4. Is there a disadvantage of using intersection? For example, I think
the above line handling can written as:
line = something & [^\n]* '\n'
where something doesn't care about handling end-of-line. Is it just as
fast as writing expressions that also handle end-of line?

5. awkemu uses the following:
--
/* Find the last newline by searching backwards. This is where
* we will stop processing on this iteration. */
p = buf;
pe = buf + have + len - 1;
while ( *pe != '\n' && pe >= buf )
pe--;
pe += 1;

/* fprintf( stderr, "running on: %i\n", pe - p ); */

%% write exec;

/* How much is still in the buffer. */
have = data + len - pe;
if ( have > 0 )
memmove( buf, pe, have );
--
Is the first running backward to find the last eol necessary? It seems
to run part of the file through two parsers.

Thanks!
Michael

Michael Lachmann

2012-11-03 23:51:28 UTC

Permalink

Just continuing the performance question.
I tried to write a simple wc in ragel.

The main part looks like this:
--
%%{
machine wc;
word = (^space)+ > { nwords++; };
line = (space* . (word . space+)* word?) &
(^'\n')* > { nlines++; };
main := (line . '\n')** (line)? ;
}%%
--
(NOTE: I think this is still not totally correct. How do I handle a
line without '\n' at the end of the file correctly?)

Then I coded it in C:
--
switch( *B.cur )
{
case '\n':
n_lines++;
case ' ':
case '\t':
in_word = false ;
break ;
default:
if( !in_word )
{
in_word = true ;
nwords++ ;
}
}
--
The ragel parser, compiled with g++ -O3, runs at ~35MB/s on a big
file, and the hand-crafted parser at least at 130MB/s.
Did I do some errors in the ragel coding? Could I have done it more efficiently?
Or, will hand coding always be a fairly bit faster than ragel generated code?

Thanks!
Michael

Post by Michael Lachmann
Hi,
I'm starting to learn ragel because I'd like to write a very fast
parser to a fairly simple file structure.
I'd like to learn some of the tricks of increasing the performance of
the resulting program. So,
1. Is there a good sample program in terms of performance? I
downloaded awkemu - is that a good example?
2. Often, one can use **, or one can find a terminating character.
line = ( blineElements** '\n' )
I think here just * would have been enough, because there is the
terminating \n - is that right? Does it matter?
Should ** be avoided if possible?
3. Is there a disadvantage of using the lex-like scanner with
\*
pat =>
pat =>
etc., vs just specifying the full machine?
4. Is there a disadvantage of using intersection? For example, I think
line = something & [^\n]* '\n'
where something doesn't care about handling end-of-line. Is it just as
fast as writing expressions that also handle end-of line?
--
/* Find the last newline by searching backwards. This is where
* we will stop processing on this iteration. */
p = buf;
pe = buf + have + len - 1;
while ( *pe != '\n' && pe >= buf )
pe--;
pe += 1;
/* fprintf( stderr, "running on: %i\n", pe - p ); */
%% write exec;
/* How much is still in the buffer. */
have = data + len - pe;
if ( have > 0 )
memmove( buf, pe, have );
--
Is the first running backward to find the last eol necessary? It seems
to run part of the file through two parsers.
Thanks!
Michael

Michael Conrad

2012-11-11 08:52:04 UTC

Permalink

Post by Michael Lachmann
Just continuing the performance question.
I tried to write a simple wc in ragel.
--
%%{
machine wc;
word = (^space)+ > { nwords++; };
line = (space* . (word . space+)* word?) &
(^'\n')* > { nlines++; };
main := (line . '\n')** (line)? ;
}%%
--
(NOTE: I think this is still not totally correct. How do I handle a
line without '\n' at the end of the file correctly?)

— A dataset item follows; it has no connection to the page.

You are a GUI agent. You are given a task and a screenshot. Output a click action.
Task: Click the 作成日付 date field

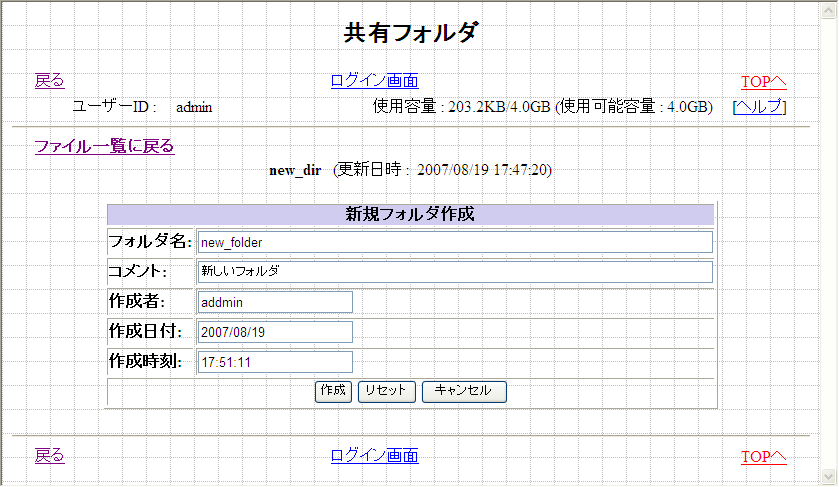point(275,332)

If you want a machine closer in spirit to the C code, try
%%{
machine wc;
word = (^space)+ >{ nwords++; };
line = (any-'\n')* '\n' >{ nlines++; };
words = (space* word space)*;
main := words | line*;
}%%

Keep in mind that ragel runs the sub-machines "words" and "line*" in
parallel, much like your C loop, so all actions occur regardless of
which one reaches a final state.

(also, this machine doesn't bother to make the end of the file a valid
final state)

Post by Michael Lachmann
Did I do some errors in the ragel coding? Could I have done it more efficiently?
Or, will hand coding always be a fairly bit faster than ragel generated code?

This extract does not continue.